Microsoft has killed an anti-piracy service that checked whether customers were running legal copies of Office, saying that the program had "served its purpose."
ZDNet blogger Ed Bott first reported on Microsoft's move after a tipster pointed him toward a support document on the company's site.
The 17 December document simply noted that Office Genuine Advantage (OGA) "has been retired," but offered no explanation.
In an e-mail reply to questions today, a Microsoft spokeswoman added, "The program has served its purpose and thus we have decided to retire the program."
OGA, which debuted alongside Office XP in 2007, was Microsoft's way to separate counterfeit from legitimate copies of its popular suite. In 2006, Microsoft restricted Office template downloads to users running a legal edition of the application bundle, then upped the ante early in 2007 by requiring all users to validate their copy of Office with OGA to use the now-defunct Office Update site and service.
In 2008, Microsoft added a notification component to OGA that nagged users of counterfeit copies to upgrade.
Microsoft declined to expand today on its reasons for dumping OGA, with the spokeswoman saying only, "Given our strong commitment to anti-piracy, we are making several new investments that will allow us to engage with customers and help victims of fraud."
She did not spell out what future anti-piracy changes Microsoft has in mind.
The company has disabled links that once pointed to additional information about OGA, and to a validation check. Those links, which were available on a page cached Sunday by several search engines, now redirect users to Microsoft's main Windows 7 page.

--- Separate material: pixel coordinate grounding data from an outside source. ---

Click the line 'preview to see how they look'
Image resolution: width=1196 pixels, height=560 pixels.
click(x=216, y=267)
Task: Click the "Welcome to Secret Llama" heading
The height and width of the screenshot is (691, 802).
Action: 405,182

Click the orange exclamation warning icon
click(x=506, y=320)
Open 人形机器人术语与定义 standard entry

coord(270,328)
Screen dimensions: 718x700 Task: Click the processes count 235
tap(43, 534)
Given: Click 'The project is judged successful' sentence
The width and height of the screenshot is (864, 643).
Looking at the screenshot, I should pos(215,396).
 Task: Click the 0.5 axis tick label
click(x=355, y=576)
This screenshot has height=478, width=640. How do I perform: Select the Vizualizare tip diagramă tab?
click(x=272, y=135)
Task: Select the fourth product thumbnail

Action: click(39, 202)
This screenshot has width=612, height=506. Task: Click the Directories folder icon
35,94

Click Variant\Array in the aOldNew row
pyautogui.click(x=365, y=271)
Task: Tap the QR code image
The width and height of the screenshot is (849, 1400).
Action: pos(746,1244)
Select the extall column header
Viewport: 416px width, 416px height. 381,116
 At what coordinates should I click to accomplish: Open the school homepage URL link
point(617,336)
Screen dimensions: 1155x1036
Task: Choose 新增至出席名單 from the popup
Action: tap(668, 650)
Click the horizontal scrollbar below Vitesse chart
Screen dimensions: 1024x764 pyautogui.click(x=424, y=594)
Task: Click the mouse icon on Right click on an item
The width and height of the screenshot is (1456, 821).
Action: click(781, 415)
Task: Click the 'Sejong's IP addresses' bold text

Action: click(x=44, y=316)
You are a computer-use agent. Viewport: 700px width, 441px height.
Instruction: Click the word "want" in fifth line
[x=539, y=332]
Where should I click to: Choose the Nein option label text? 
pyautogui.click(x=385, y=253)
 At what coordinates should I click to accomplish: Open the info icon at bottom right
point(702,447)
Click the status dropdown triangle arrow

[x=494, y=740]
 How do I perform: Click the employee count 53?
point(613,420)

Windows Genuine Advantage (WGA), which was renamed Windows Activation Technologies (WAT) last year with the introduction of Windows 7, remained active Monday when Computerworld checked several copies of the operating system. WAT serves the same purpose as the now-discontinued OGA, but focuses on the legitimacy of Windows XP, Vista or Windows 7.
Microsoft's anti-piracy policies have had a contentious history as users had regularly complained about the validation checks. In June 2006, for example, Microsoft angered users by pushing a version of WGA to XP via Windows Update, tagging it as a "high-priority" update that was automatically downloaded and installed to most machines. A year later, a day-long server outage riled thousands of users who were mistakenly fingered for running counterfeit copies of Windows.
The 2006 incident sparked a lawsuit that accused the company of misleading customers when it used Windows Update to serve up WGA. That case was dismissed last February after the plaintiffs and Microsoft agreed to drop the lawsuit.
Office users are still required to activate their copies of the suite by entering a legitimate 25-character key after they install the software. Product activation, which Microsoft launched with Office 2000, is another anti-piracy service the company uses for Office on both Windows and Mac OS X, as well as for the Windows operating system.
Copies of Microsoft's software that are not activated drop into what the company calls "reduced functionality mode" that restricts its use and puts nagging notices on the screen.